If I'm using an iPad app, it occupies my entire screen and has my full
attention (minus alerts that may arrive) and therefore I'm less likely to
pulled away by something else (twitter stream, messages from friends, links,
etc.).

Also, if I'm launching a shopping app, it's also done with intent to shop.

------
blrgeek
One possible explanation of why people with an iPad app are more engaged -
speed

[http://www.fastcompany.com/1825005/impatient-america-
needs-f...](http://www.fastcompany.com/1825005/impatient-america-needs-faster-
intertubes?partner=rss)

And an iPad app means the user has a single focus, no other tabs, no other
apps, no other notifications, etc.

------
cpierson
Corey from Custora here.
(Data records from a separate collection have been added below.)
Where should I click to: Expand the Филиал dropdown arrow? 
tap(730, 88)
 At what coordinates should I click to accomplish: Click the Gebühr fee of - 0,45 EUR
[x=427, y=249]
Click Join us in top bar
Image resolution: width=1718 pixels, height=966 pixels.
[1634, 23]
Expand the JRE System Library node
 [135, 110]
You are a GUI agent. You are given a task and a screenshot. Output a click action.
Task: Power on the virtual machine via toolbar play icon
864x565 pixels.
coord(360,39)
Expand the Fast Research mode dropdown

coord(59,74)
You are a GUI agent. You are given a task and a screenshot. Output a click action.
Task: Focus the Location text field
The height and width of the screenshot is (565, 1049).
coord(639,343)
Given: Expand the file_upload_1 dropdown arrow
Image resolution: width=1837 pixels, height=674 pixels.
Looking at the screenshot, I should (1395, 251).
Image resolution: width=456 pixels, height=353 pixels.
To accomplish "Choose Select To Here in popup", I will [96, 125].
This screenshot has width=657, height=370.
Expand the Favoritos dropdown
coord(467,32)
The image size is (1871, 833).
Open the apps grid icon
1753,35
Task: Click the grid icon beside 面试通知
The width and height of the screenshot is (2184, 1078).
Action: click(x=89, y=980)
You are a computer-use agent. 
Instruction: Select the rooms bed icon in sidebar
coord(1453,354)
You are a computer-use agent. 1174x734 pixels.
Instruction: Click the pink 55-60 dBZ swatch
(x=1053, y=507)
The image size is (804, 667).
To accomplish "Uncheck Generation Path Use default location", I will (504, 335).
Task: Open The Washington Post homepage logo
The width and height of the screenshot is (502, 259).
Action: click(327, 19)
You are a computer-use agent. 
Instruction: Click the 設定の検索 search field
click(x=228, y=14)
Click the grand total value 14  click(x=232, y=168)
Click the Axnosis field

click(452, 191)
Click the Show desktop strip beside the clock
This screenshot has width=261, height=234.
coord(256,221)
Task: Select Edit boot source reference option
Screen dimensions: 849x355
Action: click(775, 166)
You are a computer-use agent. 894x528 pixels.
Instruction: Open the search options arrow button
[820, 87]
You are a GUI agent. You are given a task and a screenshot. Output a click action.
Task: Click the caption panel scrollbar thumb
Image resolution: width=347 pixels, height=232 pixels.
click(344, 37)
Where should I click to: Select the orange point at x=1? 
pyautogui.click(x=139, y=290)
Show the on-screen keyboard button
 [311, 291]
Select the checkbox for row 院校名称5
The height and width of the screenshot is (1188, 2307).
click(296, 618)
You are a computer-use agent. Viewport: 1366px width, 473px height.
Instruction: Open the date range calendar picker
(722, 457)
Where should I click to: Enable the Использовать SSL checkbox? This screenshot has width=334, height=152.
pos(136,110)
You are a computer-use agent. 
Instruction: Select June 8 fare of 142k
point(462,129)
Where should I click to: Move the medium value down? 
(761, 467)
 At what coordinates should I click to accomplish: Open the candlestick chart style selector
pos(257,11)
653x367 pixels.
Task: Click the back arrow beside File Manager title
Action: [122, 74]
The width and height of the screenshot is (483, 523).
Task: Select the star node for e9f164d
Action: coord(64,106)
Happy to answer any questions about how our product
works and how we helped Fab discover these insights.

------
aresant
Saw similar engagement results for a client in the private-sales biz when they
released their native ipad app.

One piece of data you guys aren't showing, that was relevant to our experience
was % who were previous Fab.com buyers.

When we looked at the data again through that lense w found what looked more
like a migration of previously strong web-buyers over to ipad.

In context of your article you note "we started to notice that iPad users
behaved exceptionally differently from all other mobile users and web users."

But reframing from my own experience I think that the real story is that "your
BUYERS behaved exceptionally differently", not the platform users.

Rereading your article, did I miss he point and you had already pulled
previously registered from the data?